Macron’s popularity has plunged to near record lows hit during the “Yellow Vest” crisis after he stared down trade unions and multi-sector strikes and lifted the retirement age by two years to 64.
The move crystallized discontent against a president perceived by many as indifferent to their daily hardships and Macron has been met by boos, pot banging and heckles as he confronts citizens on walkabouts.
Sophie Binet, leader of the hardleft CGT union, said the pension reform had left Macron isolated.
“The executive cannot govern without the support of its people,” Binet said ahead of the Paris protest, adding her union had not yet decided on talks with the government on other work-related matters in the weeks ahead.
Laurent Berger, head of the reform-minded CFDT trade union, said Macron’s government had been deaf to the demands of one of the most powerful social movements in decades.
He said his union was open to discussions with the government and dismissed suggestions that a rare alliance between the leading trade unions was being tested now that the pension bill had been signed into law.
“We must bring other proposals over salaries and working conditions to the table,” he told BFM TV.
In Paris, Extinction Rebellion activists threw paint over the glass-fronted facade of the Louis Vuitton Foundation and paving stones outside the Ritz Hotel.
Elsewhere in Europe, union-led protests are planned throughout Germany. In Italy, the three main unions held a rally in the southern city of Potenza protesting against a labor package approved by Prime Minister Giorgia Meloni’s rightist government.
In northern Turin, anti-government protesters marched with a puppet of Meloni holding up her arm in a fascist salute, while a unions-organized open air concert, an Italian Labor Day tradition, was due to be held later in Rome.
In Switzerland, a parade through Zurich took place without major incident, Zurich police said. Demonstrators threw water balloons at the emergency services, the windows of at least two banks were smashed and some properties were spray-painted.
Macron says the French reform is needed to keep one of the industrialized world’s most generous pension systems in the black.
French pension payments as a share of pre-retirement earnings are comfortably higher than elsewhere and a French man typically spends longer in retirement than those in other OECD nations.
Trade unions say the money can be found elsewhere.

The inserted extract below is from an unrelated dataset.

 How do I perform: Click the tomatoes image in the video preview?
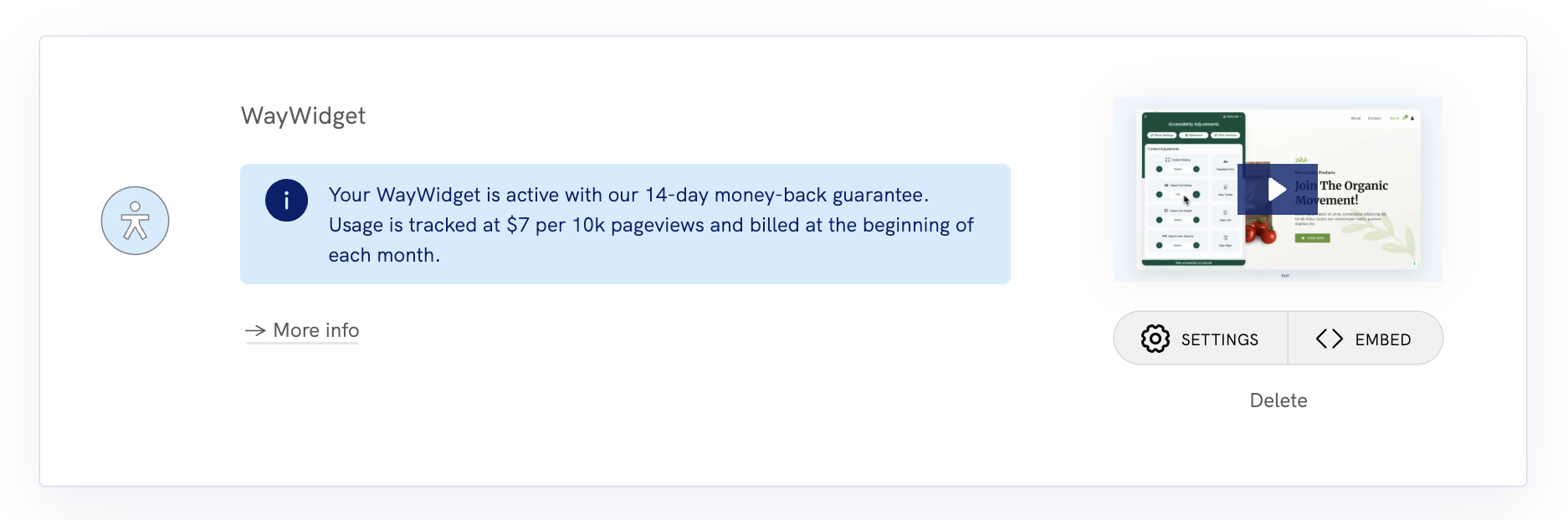[x=1260, y=233]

Retired metalworker Michel Maingy said he felt the battle over pensions was lost. Even so, there were still fights to be won in negotiations over working conditions, he said.
“Little by little, we’ll get back on track. We need to keep our chins up,” he said ahead of the protest in Nantes.
Macron’s government, which lacks a working majority in parliament, rammed the pension legislation through without a final vote due to a lack of cross-party support.
A hardening of the political opposition risks complicating the rest of his reform agenda, including an employment bill that would require those receiving the minimum welfare benefit to work or get training for 15-20 hours per week.
Fitch cut France’s sovereign credit rating on Friday by one notch to ‘AA-’, saying a potential political deadlock and social unrest posed risks to Macron’s agenda.